— WRITTEN EXERCISE —
Return every one of the entries below word for word, changing nothing.

Entries from a collection
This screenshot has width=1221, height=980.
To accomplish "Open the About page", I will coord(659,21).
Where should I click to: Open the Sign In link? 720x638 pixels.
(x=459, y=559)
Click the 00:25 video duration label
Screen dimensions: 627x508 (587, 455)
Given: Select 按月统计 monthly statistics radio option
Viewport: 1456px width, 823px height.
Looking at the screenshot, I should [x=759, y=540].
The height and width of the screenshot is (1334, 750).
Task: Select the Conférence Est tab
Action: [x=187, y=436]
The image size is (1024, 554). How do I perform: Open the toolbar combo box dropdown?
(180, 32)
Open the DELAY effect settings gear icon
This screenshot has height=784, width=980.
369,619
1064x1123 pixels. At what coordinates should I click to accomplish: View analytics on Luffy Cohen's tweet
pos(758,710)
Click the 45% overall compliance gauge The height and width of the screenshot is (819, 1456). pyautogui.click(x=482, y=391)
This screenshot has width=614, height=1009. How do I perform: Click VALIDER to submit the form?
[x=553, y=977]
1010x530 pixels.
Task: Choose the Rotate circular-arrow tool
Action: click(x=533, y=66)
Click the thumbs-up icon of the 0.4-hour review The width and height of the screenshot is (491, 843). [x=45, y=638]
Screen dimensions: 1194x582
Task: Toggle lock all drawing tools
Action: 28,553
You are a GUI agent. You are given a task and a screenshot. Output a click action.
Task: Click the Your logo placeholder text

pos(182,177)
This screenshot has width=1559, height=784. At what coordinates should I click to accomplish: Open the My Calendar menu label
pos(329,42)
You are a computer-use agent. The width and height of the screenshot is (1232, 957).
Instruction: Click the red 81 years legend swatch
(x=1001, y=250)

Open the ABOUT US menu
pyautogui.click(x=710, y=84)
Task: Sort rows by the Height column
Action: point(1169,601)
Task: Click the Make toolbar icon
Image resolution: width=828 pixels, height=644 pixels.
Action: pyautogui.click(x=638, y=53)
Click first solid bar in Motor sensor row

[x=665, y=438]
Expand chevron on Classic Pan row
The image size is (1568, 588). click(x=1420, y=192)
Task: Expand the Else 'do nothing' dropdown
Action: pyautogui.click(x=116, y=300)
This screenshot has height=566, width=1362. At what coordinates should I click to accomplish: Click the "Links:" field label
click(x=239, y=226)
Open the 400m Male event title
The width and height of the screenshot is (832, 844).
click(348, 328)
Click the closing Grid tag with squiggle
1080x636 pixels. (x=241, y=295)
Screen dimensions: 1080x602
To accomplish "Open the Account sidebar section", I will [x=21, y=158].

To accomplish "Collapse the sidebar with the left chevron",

— SOLUTION —
This screenshot has width=1221, height=980.
To accomplish "Open the About page", I will coord(659,21).
Where should I click to: Open the Sign In link? 720x638 pixels.
(x=459, y=559)
Click the 00:25 video duration label
Screen dimensions: 627x508 (587, 455)
Given: Select 按月统计 monthly statistics radio option
Viewport: 1456px width, 823px height.
Looking at the screenshot, I should [x=759, y=540].
The height and width of the screenshot is (1334, 750).
Task: Select the Conférence Est tab
Action: [x=187, y=436]
The image size is (1024, 554). How do I perform: Open the toolbar combo box dropdown?
(180, 32)
Open the DELAY effect settings gear icon
This screenshot has height=784, width=980.
369,619
1064x1123 pixels. At what coordinates should I click to accomplish: View analytics on Luffy Cohen's tweet
pos(758,710)
Click the 45% overall compliance gauge The height and width of the screenshot is (819, 1456). pyautogui.click(x=482, y=391)
This screenshot has width=614, height=1009. How do I perform: Click VALIDER to submit the form?
[x=553, y=977]
1010x530 pixels.
Task: Choose the Rotate circular-arrow tool
Action: click(x=533, y=66)
Click the thumbs-up icon of the 0.4-hour review The width and height of the screenshot is (491, 843). [x=45, y=638]
Screen dimensions: 1194x582
Task: Toggle lock all drawing tools
Action: 28,553
You are a GUI agent. You are given a task and a screenshot. Output a click action.
Task: Click the Your logo placeholder text

pos(182,177)
This screenshot has width=1559, height=784. At what coordinates should I click to accomplish: Open the My Calendar menu label
pos(329,42)
You are a computer-use agent. The width and height of the screenshot is (1232, 957).
Instruction: Click the red 81 years legend swatch
(x=1001, y=250)

Open the ABOUT US menu
pyautogui.click(x=710, y=84)
Task: Sort rows by the Height column
Action: point(1169,601)
Task: Click the Make toolbar icon
Image resolution: width=828 pixels, height=644 pixels.
Action: pyautogui.click(x=638, y=53)
Click first solid bar in Motor sensor row

[x=665, y=438]
Expand chevron on Classic Pan row
The image size is (1568, 588). click(x=1420, y=192)
Task: Expand the Else 'do nothing' dropdown
Action: pyautogui.click(x=116, y=300)
This screenshot has height=566, width=1362. At what coordinates should I click to accomplish: Click the "Links:" field label
click(x=239, y=226)
Open the 400m Male event title
The width and height of the screenshot is (832, 844).
click(348, 328)
Click the closing Grid tag with squiggle
1080x636 pixels. (x=241, y=295)
Screen dimensions: 1080x602
To accomplish "Open the Account sidebar section", I will [x=21, y=158].

To accomplish "Collapse the sidebar with the left chevron",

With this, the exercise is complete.